И в то же время очень многие командиры и офицеры штабов покидают котел на самолетах. Гнусную роль играет начальник штаба армии генерал Шмидт, который категорически отвергает всякую мысль о переговорах с русскими и любую попытку начать капитуляцию, угрожая военным трибуналом, тогда как сам он при помощи нескольких своих подчиненных и за спиной Паулюса исподволь готовится к сдаче в плен.

Выжидание ослабляет и будоражит

Кто-то в разгар споров бросил слово «выжидать». Оно было подхвачено, и его варьировали на все лады. Выжидание как спасительный выход? Но разве это не глумление над любой солдатской традицией – выжидание в обстановке, когда необходимо как можно быстрее действовать?

Выжидать – это значит полагаться на нечто непредвиденное, на ближайшие часы, на товарищей, которые, может быть, установят связь с другой стороной, и, наконец, на Красную Армию, которая, быть может, не так быстро нанесет последний удар.

Выжидание ослабляет и одновременно будоражит. Оно также успокаивает, ибо надежда на какой-нибудь выход, который не является ни капитуляцией, ни пленом, сохраняется до тех пор, пока ничего не происходит. И все же этому выжиданию противится разум, ибо всякое выжидание бессмысленно, безответственно. В нашем положении необходимо действовать.

По сути дела, мы обречены на это проклятое выжидание с 23 ноября, когда нам запретили осуществить прорыв из окружения. Мы приняли этот приговор. Гитлеру нетрудно было отдать приказ. Знает ли он, какие последствия имеет для нас этот приказ? Разве у него хватит храбрости прилететь сюда, в этот ад, и пробыть несколько дней с солдатами, «героическое сопротивление» и «образцовую самоотверженность» которых он так восхваляет? Почти ежедневно в сводках командования вермахта мы находим слова о немецких знаменах, овеянных в Сталинграде «бессмертной славой». Никто из нас не хочет больше и слышать об этом. Неужели Гитлер полагает, что, запретив прорыв, он запретит тем самым и думать?

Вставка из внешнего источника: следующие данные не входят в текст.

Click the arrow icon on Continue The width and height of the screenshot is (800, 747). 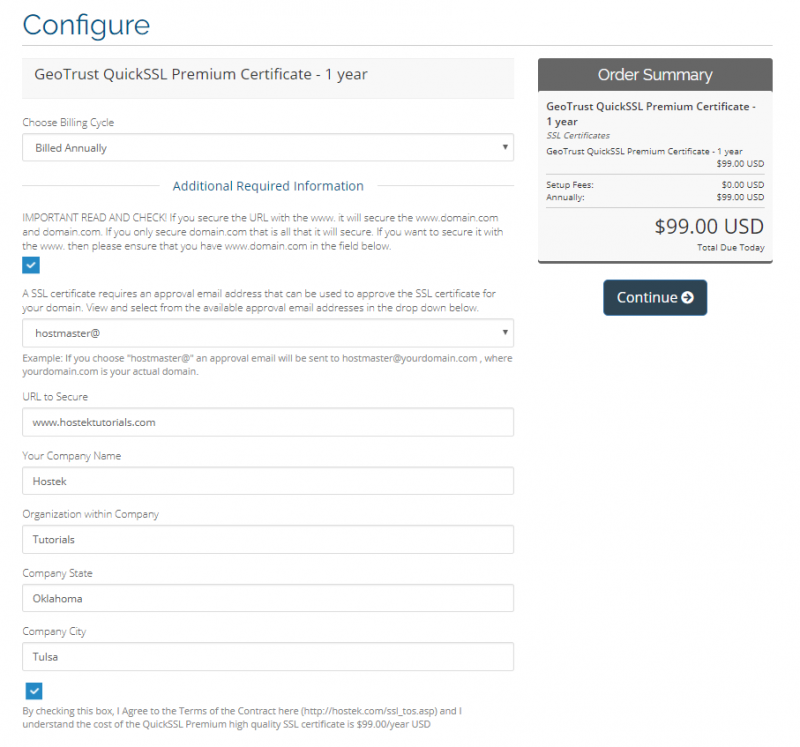point(687,298)
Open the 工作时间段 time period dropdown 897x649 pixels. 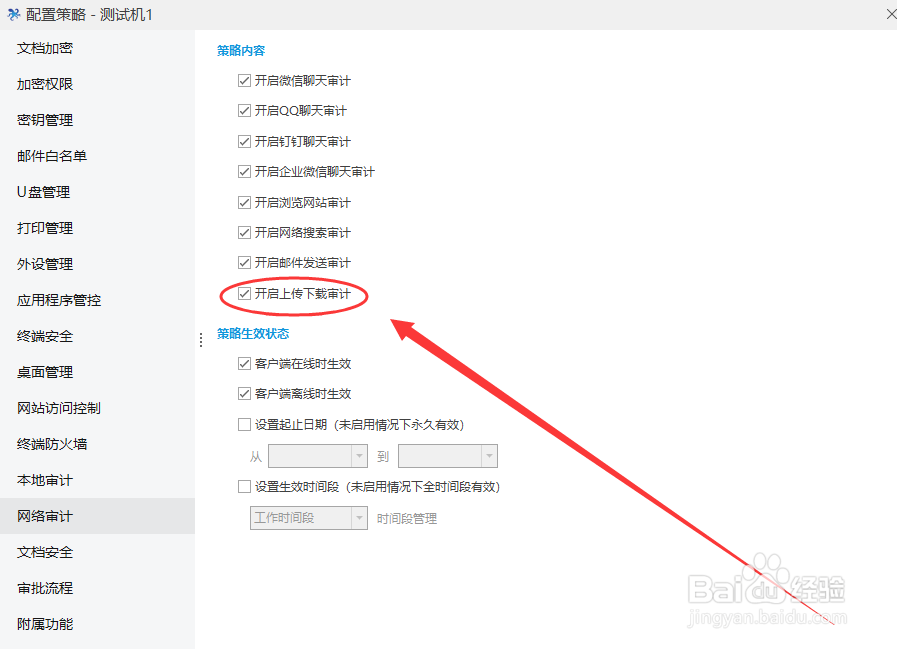(x=358, y=517)

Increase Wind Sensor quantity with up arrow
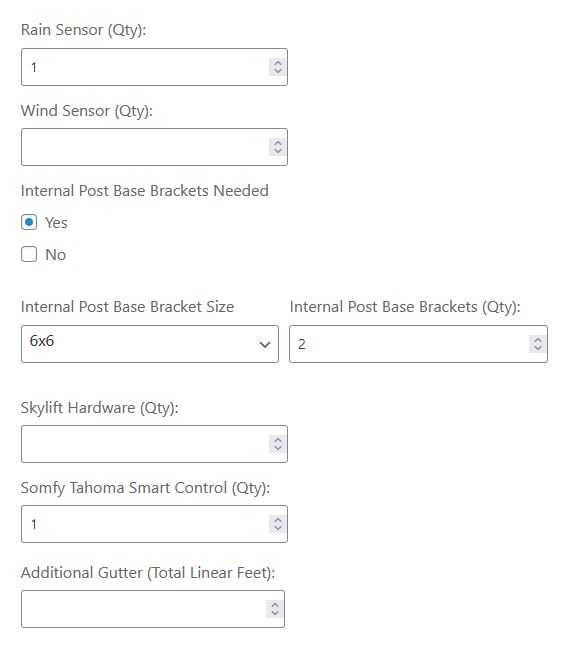(x=278, y=142)
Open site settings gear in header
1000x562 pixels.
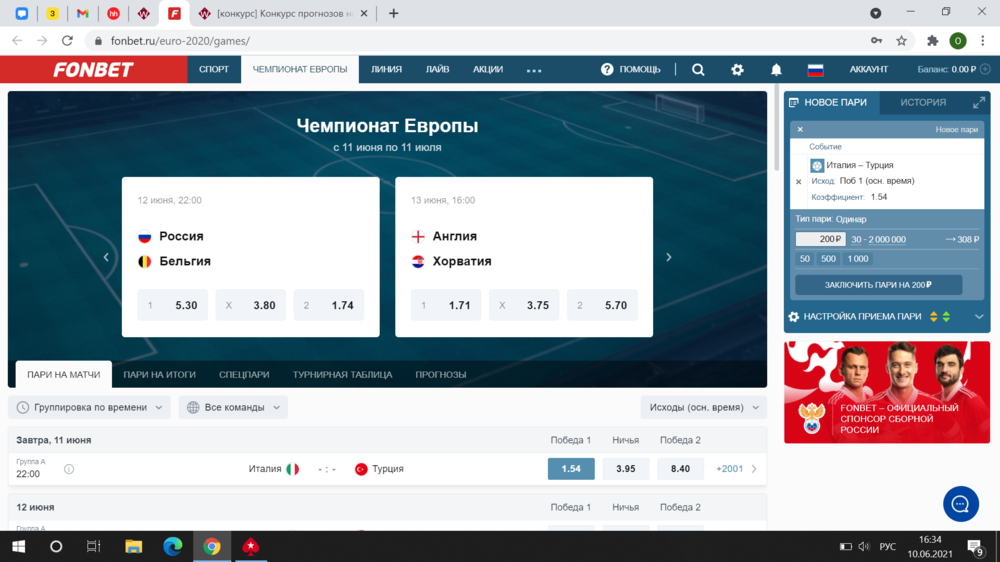pos(737,70)
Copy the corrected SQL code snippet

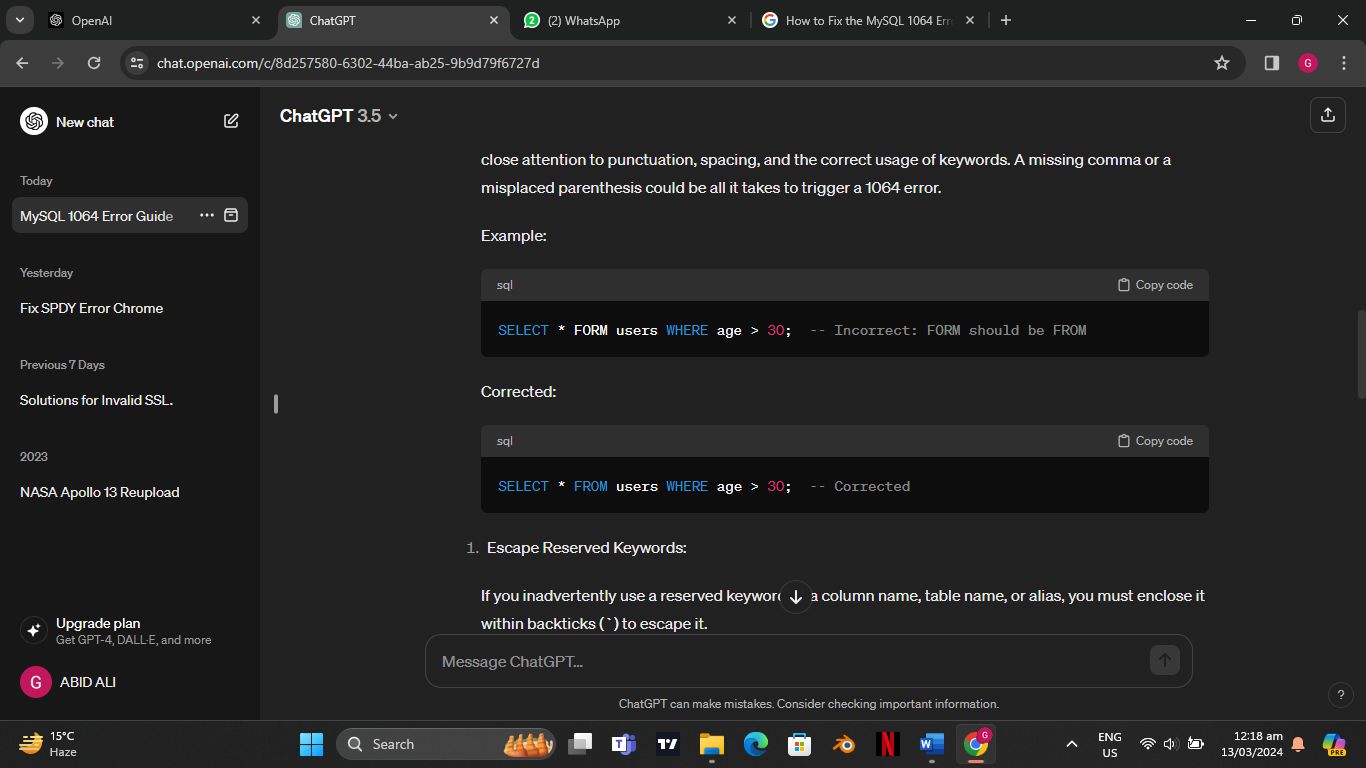1152,440
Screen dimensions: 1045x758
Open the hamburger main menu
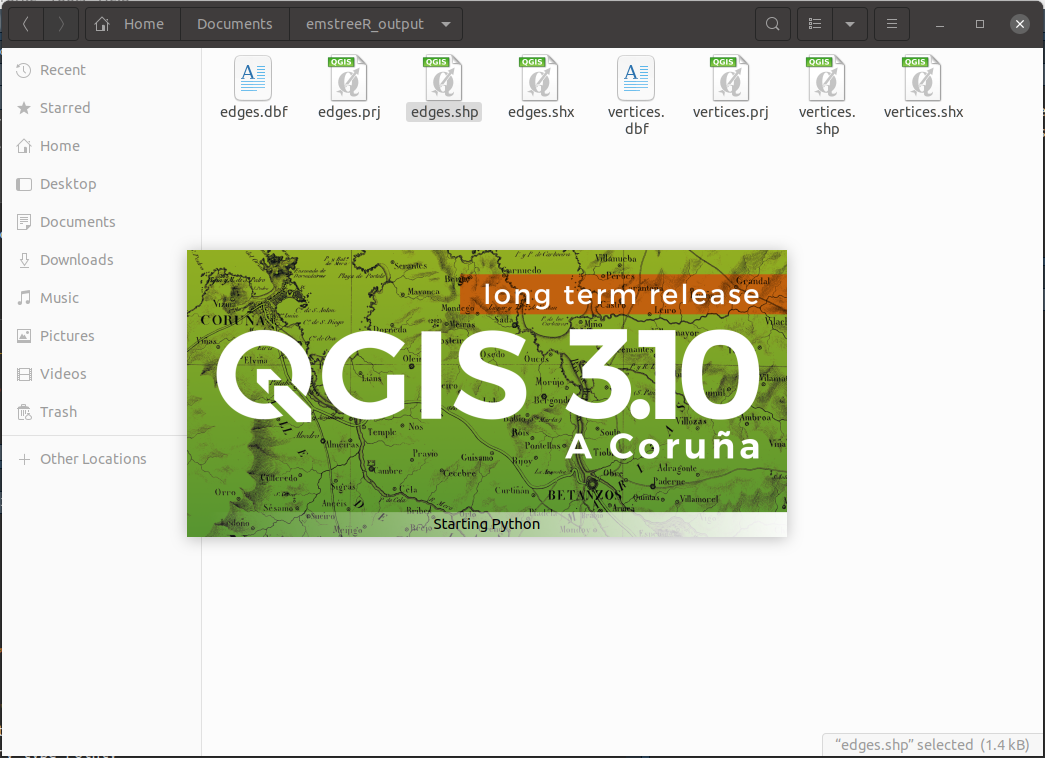pyautogui.click(x=892, y=24)
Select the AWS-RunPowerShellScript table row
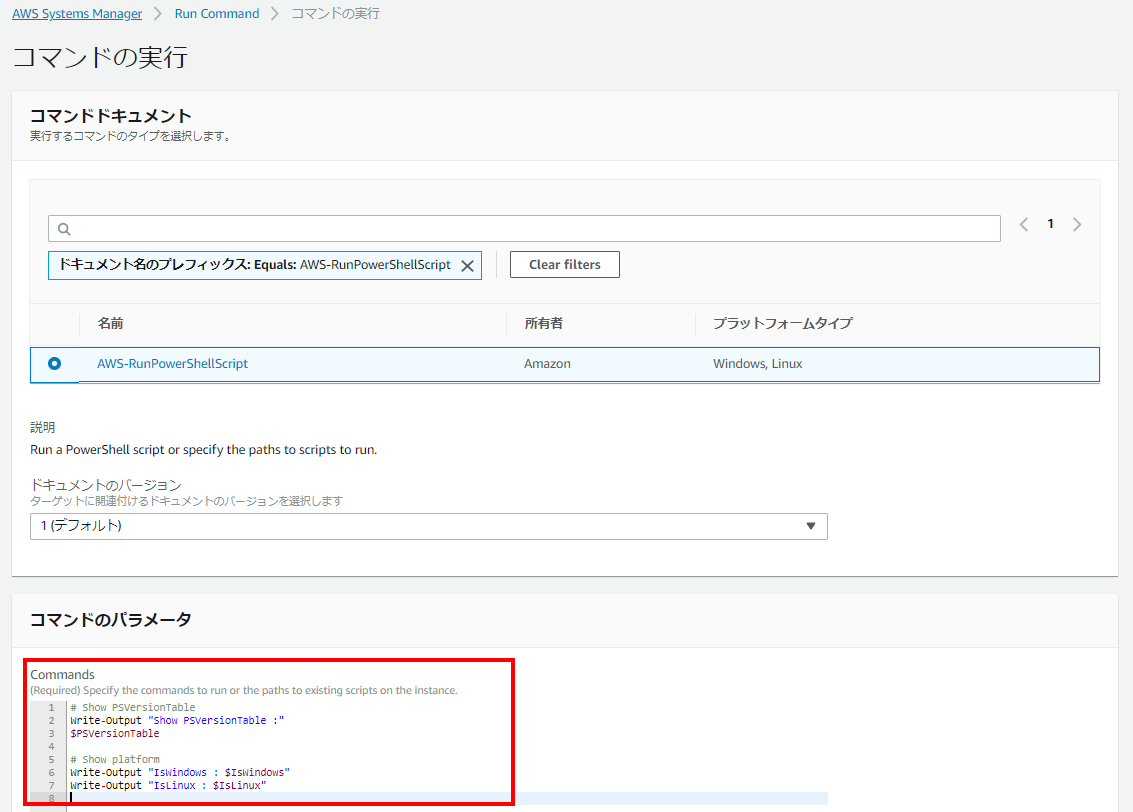The width and height of the screenshot is (1133, 812). [x=600, y=363]
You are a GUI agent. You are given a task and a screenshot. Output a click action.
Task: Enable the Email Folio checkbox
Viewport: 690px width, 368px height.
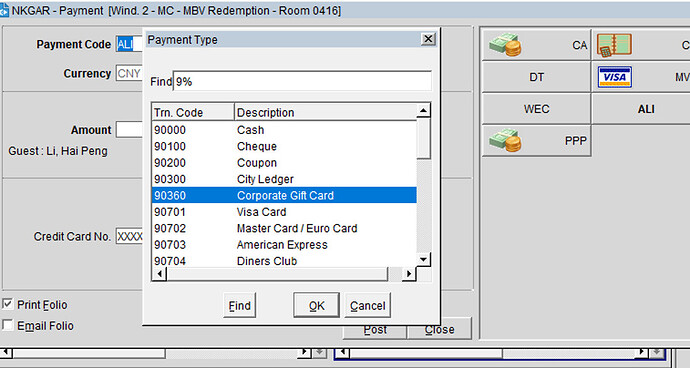pos(7,325)
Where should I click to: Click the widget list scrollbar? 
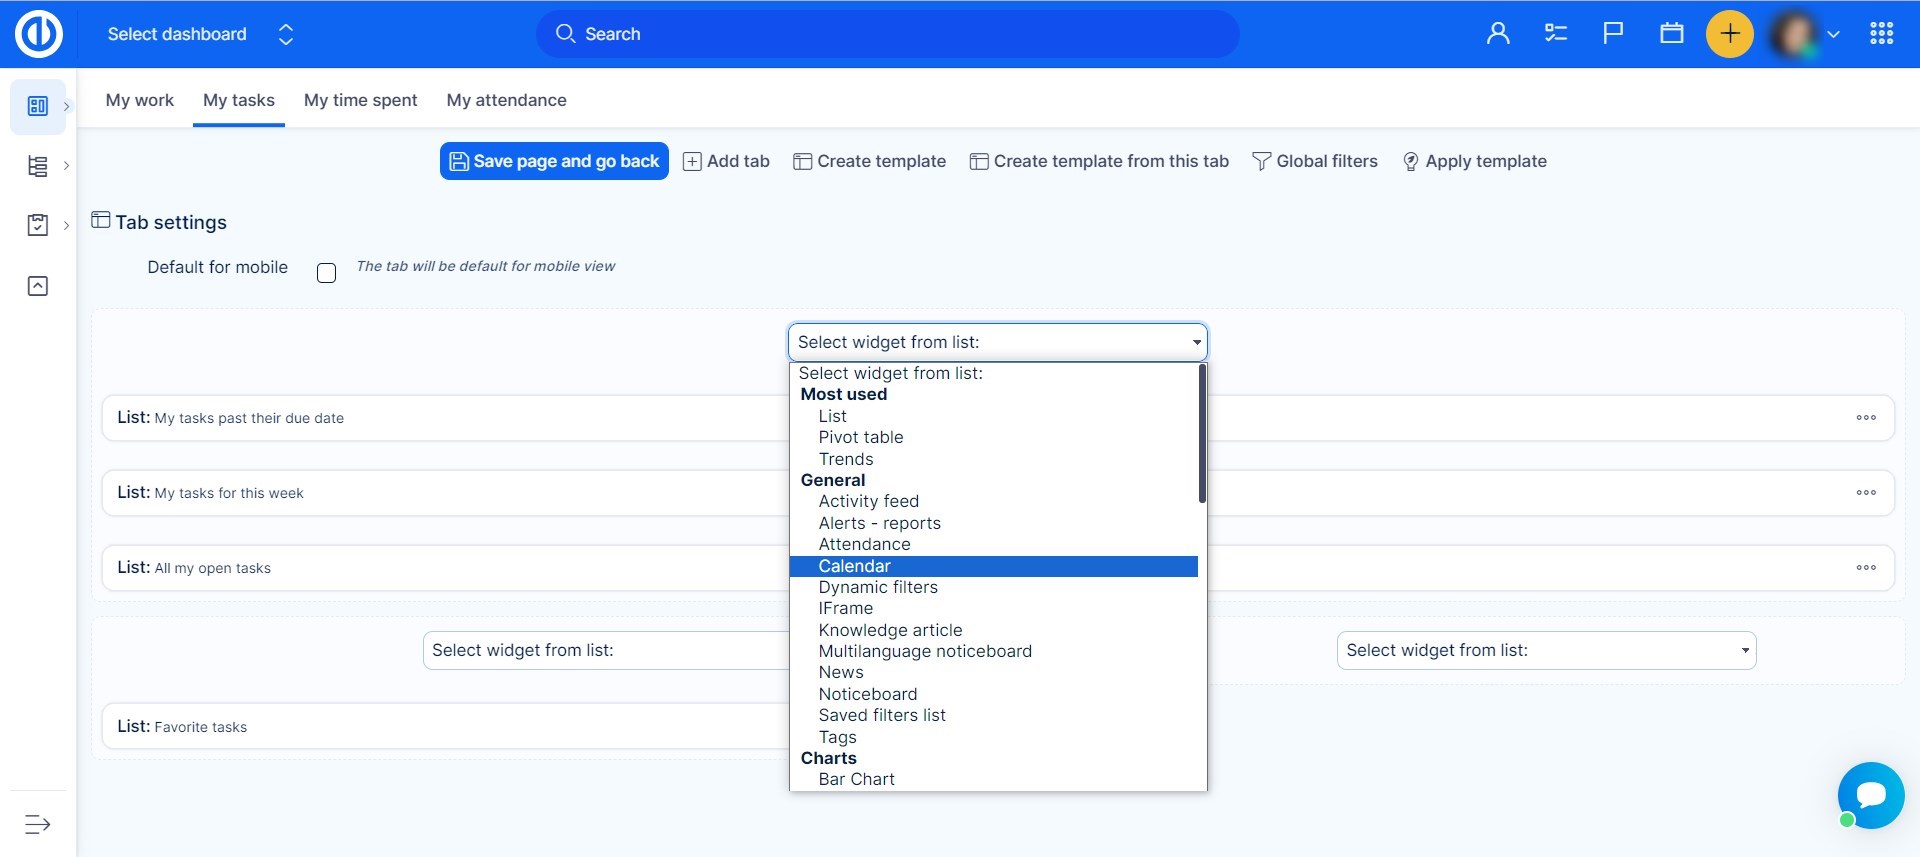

Это верно, что на некоторых участках немецкие войска оказывают упорное сопротивление. Но во имя чего? Это борьба из отчаяния, борьба за личное спасение. Теперь среди сотни солдат не найдешь и десятка таких, которые хотели бы отдать свою жизнь за Гитлера. Именно поэтому офицеры рыскают повсюду в надежде найти пополнение. Но это бесполезно. Никто не откликнулся на призыв организовать подразделения из офицеров. Ведь это было бы как раз то, чего требует Гитлер: готовность каждого умереть и пожертвовать собой. А разве во вчерашней сводке вермахта не говорилось, что нашими героическими действиями мы сковываем крупные силы противника? Если это так, то разве мы не должны быть готовы умереть ради этого? И если бы здесь, в Сталинграде, войска самолично решали вопрос о капитуляции, то что произошло бы на других участках фронта и что стало бы здесь, в районе Сталинграда, с нашим соседом, чей фланг неожиданно оказался бы открытым?

Значит, нельзя прекратить сопротивление только ради самих себя и ради своей сильно поредевшей части, а надо попытаться добиться капитуляции всей армии. Но командование армии не идет на это и, ссылаясь на приказ Гитлера держаться, угрожает полевым судом… Теперь, ночью, после двухдневного наблюдения за тем, что происходит в здании городской тюрьмы, я еще раз представляю себе, как генералы, встречаясь друг с другом, обсуждают «за» и «против» капитуляции: вопрос о риске здесь и о риске там, у русских. Фон Даниэльс, мой непосредственный начальник, тоже торчит тут… Первые десять дней после расформирования дивизии он как сквозь землю провалился. Теперь он снова здесь. Он не изменился… включая манеру, с которой он вручил мне рыцарский крест: «… награждаетесь за героическую борьбу под Дмитриевкой…» Рыцарский крест… крест, кресты – мне вспоминается при этом мертвый при выезде из Дмитриевки, который с широко растопыренными руками возвышался на усеянном трупами поле. Невольно я вздрагиваю при этих воспоминаниях. Эти генеральские совещания за закрытыми дверями невыносимы… О них ничего не узнаешь. «Конечно, осведомлен только узкий круг пользующихся доверием…» Только ли это осторожность по отношению к тем ненадежным, которые могут проболтаться? А может, это только боязнь, что не хватит небольших запасов чая и алкоголя.